检测中文字符的主要思路就是需要知道中文字符的 Unicode 编码范围，然后结合正则表达式检测字符串是否在给定的 Unicode 编码范围内。 通常的一个较为简单的实现如下：

const isChinese = (str) => {
  const pattern = /^[\u4e00-\u9fa5]+$/;
  return pattern.test(str);
}

但这段代码的正则表达式包含的中文字符并不全面，根据维基百科的介绍，中文字符包含以下内容：

中文汉字
象形文字扩展 A-H
兼容象形文字符
兼容表意文字增补字符
中文标点符号
兼容标点符号

中文汉字

const Ideographs = [0x4e00, 0x9fff]

所以上文中那个 isChinese() 方法仅仅只检测了是否包含了中文汉字的字符集，还有很多缺失的部分。

象形文字扩展 A - H

const IdeographsExtensionA = [0x3400, 0x4dbf]
const IdeographsExtensionB = [0x20000, 0x2a6df]
const IdeographsExtensionC = [0x2a700, 0x2b73f]
const IdeographsExtensionD = [0x2b740, 0x2b81f]
const IdeographsExtensionE = [0x2b820, 0x2ceaf]
const IdeographsExtensionF = [0x2ceb0, 0x2ebef]
const IdeographsExtensionG = [0x30000, 0x3134f]
const IdeographsExtensionH = [0x31350, 0x323af]

汉字的标点符号

const Punctuations = [
    // ，
    [0xff0c, 0xff0c],
    // 。
    [0x3002, 0x3002],
    // ·
    [0x00b7, 0x00b7],
    // ×
    [0x00d7, 0x00d7],
    // —
    [0x2014, 0x2014],
    // ‘
    [0x2018, 0x2018],
    // ’
    [0x2019, 0x2019],
    // “
    [0x201c, 0x201c],
    // ”
    [0x201d, 0x201d],
    // …
    [0x2026, 0x2026],
    // 、
    [0x3001, 0x3001],
    // 《
    [0x300a, 0x300a],
    // 》
    [0x300b, 0x300b],
    // 『
    [0x300e, 0x300e],
    // 』
    [0x300f, 0x300f],
    // 【
    [0x3010, 0x3010],
    // 】
    [0x3011, 0x3011],
    // ！
    [0xff01, 0xff01],
    // （
    [0xff08, 0xff08],
    // ）
    [0xff09, 0xff09],
    // ：
    [0xff1a, 0xff1a],
    // ；
    [0xff1b, 0xff1b],
    // ？
    [0xff1f, 0xff1f],
    // ～
    [0xff5e, 0xff5e]
]

兼容性标点符号

const CompatibilityForms = [0xfe30, 0xfe4f]

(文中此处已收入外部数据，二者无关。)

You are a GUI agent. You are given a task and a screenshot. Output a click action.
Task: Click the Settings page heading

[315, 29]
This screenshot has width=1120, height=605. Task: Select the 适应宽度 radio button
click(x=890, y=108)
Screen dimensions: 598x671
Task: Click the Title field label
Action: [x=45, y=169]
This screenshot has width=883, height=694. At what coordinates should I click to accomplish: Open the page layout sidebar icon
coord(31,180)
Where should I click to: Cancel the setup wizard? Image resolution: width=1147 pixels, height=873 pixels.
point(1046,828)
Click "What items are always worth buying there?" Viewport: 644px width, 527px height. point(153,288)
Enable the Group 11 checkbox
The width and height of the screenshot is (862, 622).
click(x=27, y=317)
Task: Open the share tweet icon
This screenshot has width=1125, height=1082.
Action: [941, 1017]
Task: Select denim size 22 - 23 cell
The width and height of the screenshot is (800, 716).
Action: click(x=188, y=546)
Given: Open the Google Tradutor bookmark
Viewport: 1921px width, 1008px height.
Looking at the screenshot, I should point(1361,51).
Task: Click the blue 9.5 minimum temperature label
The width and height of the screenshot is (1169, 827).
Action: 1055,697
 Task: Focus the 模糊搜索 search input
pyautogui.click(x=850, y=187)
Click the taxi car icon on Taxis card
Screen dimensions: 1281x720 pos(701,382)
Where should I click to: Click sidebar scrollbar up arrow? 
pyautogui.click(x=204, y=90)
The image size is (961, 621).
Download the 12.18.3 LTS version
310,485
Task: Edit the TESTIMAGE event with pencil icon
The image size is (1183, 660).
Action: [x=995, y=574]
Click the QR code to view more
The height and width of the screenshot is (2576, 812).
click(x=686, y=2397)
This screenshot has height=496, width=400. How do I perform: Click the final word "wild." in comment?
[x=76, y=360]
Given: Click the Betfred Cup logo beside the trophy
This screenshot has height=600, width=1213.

其中，兼容象形文字符：[0xf900, 0xfaff]和兼容表意文字增补字符：[0x2f800, 0x2fa1f]，（根据个人判断）只是看上去像汉字，是中国文化圈内周边国家造出来。因此在 isChinese() 方法中也没有纳入到汉字字符。

isChinese() 方法

到此，我们已经了解了中文字符都包含了哪些字符，并且也通过wiki百科查找到了对应正则表达式，现在我们归纳总结一下，实现一个较为严谨的 isChinese() 方法。

/**
 * @method isChinese
 * @param {String} str - （必须）检测字符串
 * @param {Boolean} [includePunctuation] - （可选）是否包含标点符号：默认值：true
 * @returns {boolean}
 */
const isChinese = (str, includePunctuation = true) => {
  // 转换成正则表达式
  const toRegExp = (range) => {
    const pattern = range
      .map((range) => {
        const rangeStart = range[0]
        const rangeEnd = range[1]
        const hexStart = rangeStart.toString(16)
        const hexEnd = rangeEnd.toString(16)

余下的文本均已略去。